● Exercise inputs
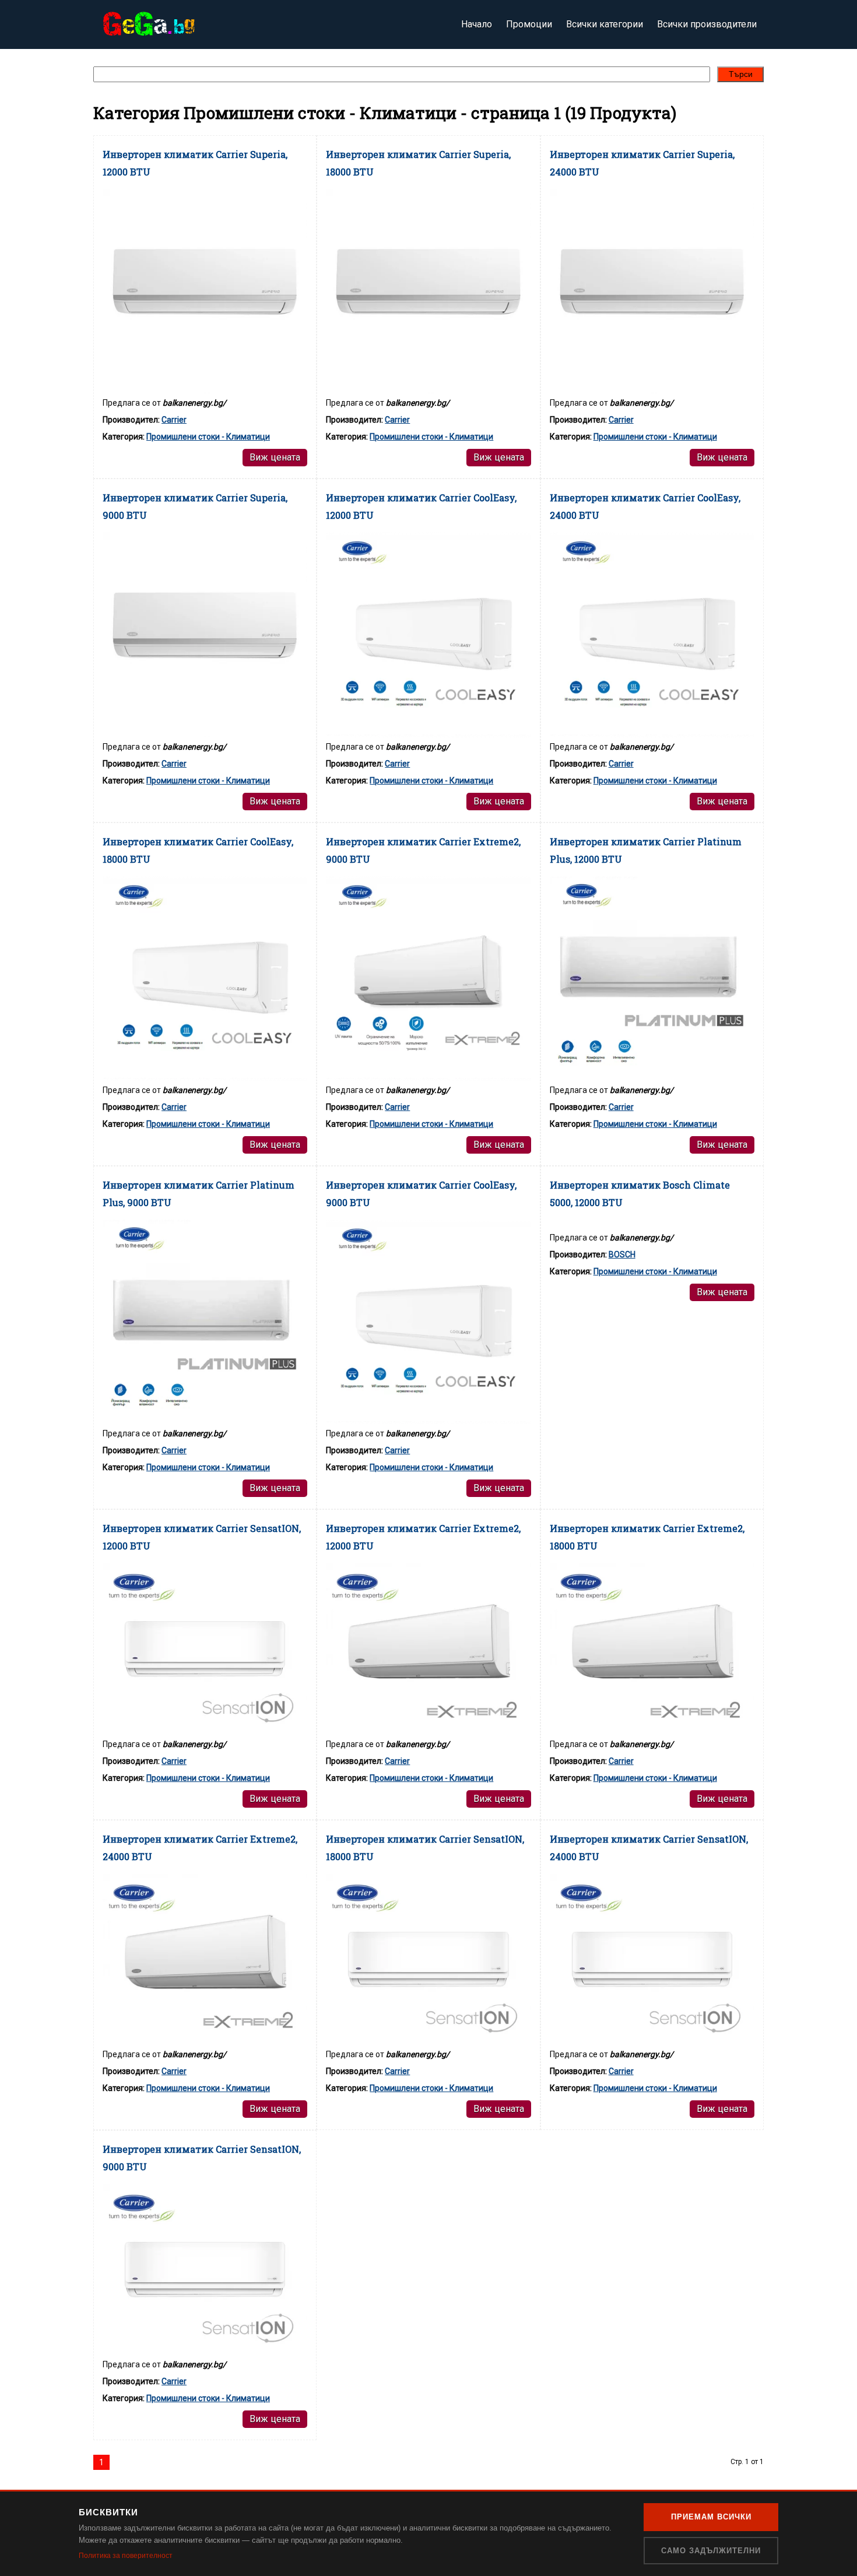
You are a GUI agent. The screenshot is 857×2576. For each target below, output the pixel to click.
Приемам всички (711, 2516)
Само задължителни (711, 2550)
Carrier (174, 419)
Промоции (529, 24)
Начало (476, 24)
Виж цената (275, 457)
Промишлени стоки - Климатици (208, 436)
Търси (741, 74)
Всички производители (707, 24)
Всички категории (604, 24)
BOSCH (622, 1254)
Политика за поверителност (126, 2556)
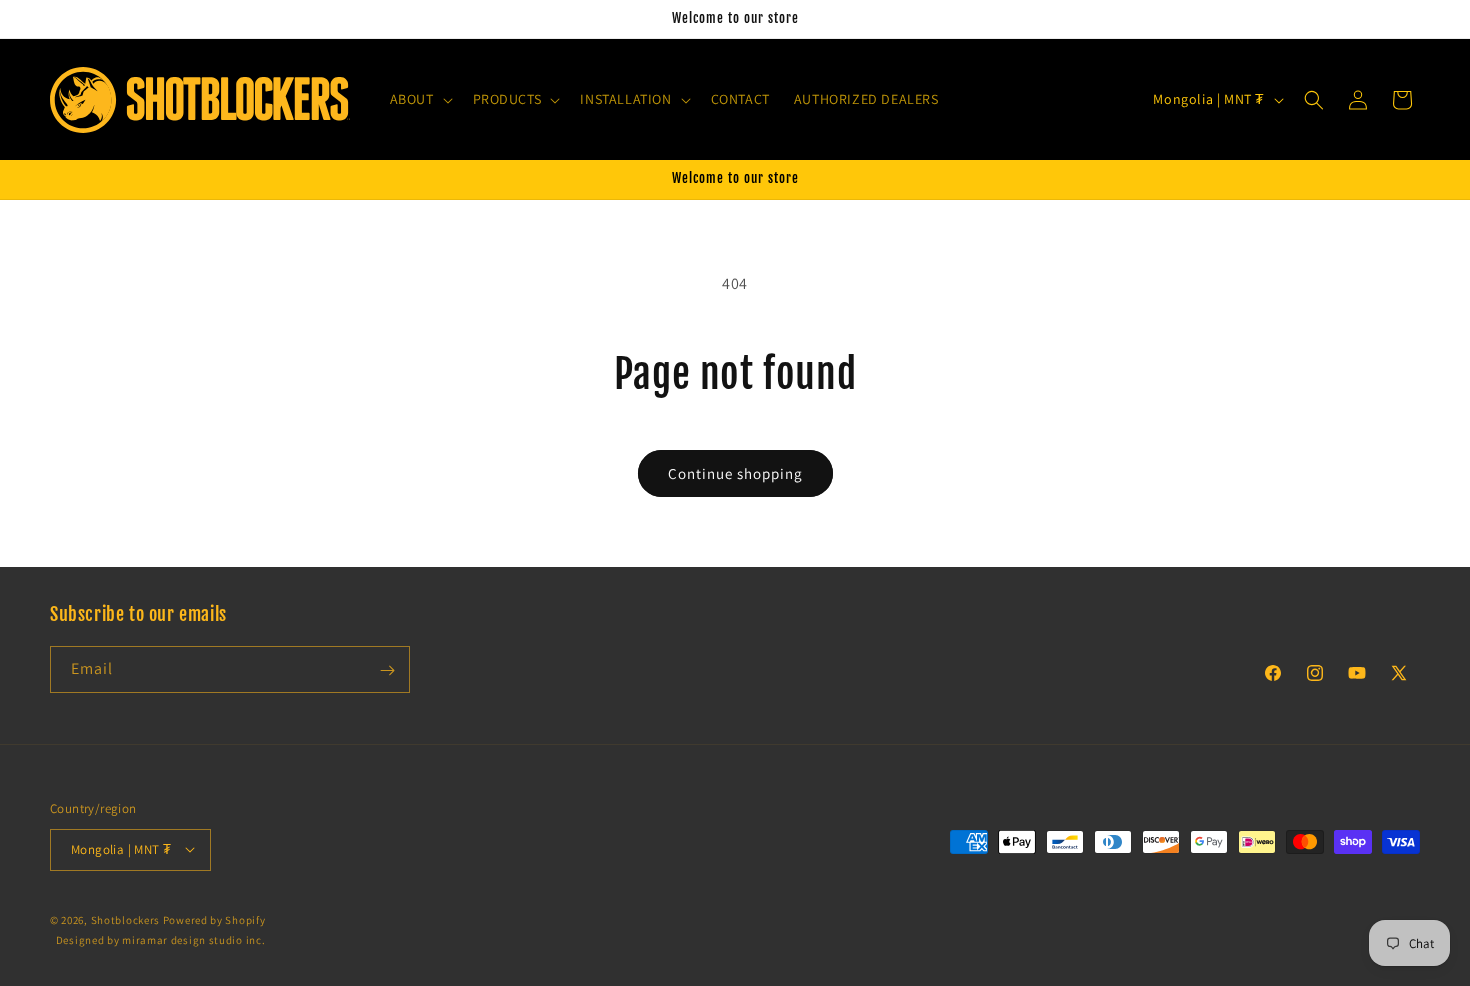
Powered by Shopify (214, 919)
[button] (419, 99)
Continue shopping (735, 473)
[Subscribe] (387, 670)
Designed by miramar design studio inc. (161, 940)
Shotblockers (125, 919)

---

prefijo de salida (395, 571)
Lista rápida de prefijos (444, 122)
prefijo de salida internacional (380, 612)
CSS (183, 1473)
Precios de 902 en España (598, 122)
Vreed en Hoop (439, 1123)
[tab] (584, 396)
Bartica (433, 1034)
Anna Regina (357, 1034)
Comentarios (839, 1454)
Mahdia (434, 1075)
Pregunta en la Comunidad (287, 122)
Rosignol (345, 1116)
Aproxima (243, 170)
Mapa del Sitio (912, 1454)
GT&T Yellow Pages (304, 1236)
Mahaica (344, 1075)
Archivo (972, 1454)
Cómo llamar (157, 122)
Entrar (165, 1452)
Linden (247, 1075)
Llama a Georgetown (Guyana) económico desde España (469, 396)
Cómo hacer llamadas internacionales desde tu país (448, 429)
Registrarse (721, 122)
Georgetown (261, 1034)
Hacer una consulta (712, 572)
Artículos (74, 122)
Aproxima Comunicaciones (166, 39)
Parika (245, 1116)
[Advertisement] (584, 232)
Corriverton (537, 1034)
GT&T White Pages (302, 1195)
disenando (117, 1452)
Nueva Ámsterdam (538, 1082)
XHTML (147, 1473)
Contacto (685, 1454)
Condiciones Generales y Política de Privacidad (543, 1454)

● Task prompt
Take the records above and return, word for word, only the lines that fall from the line with "Continue shopping (735, 473)" to the line with "Shotblockers (125, 919)", both of them included.

● Your response
Continue shopping (735, 473)
[Subscribe] (387, 670)
Designed by miramar design studio inc. (161, 940)
Shotblockers (125, 919)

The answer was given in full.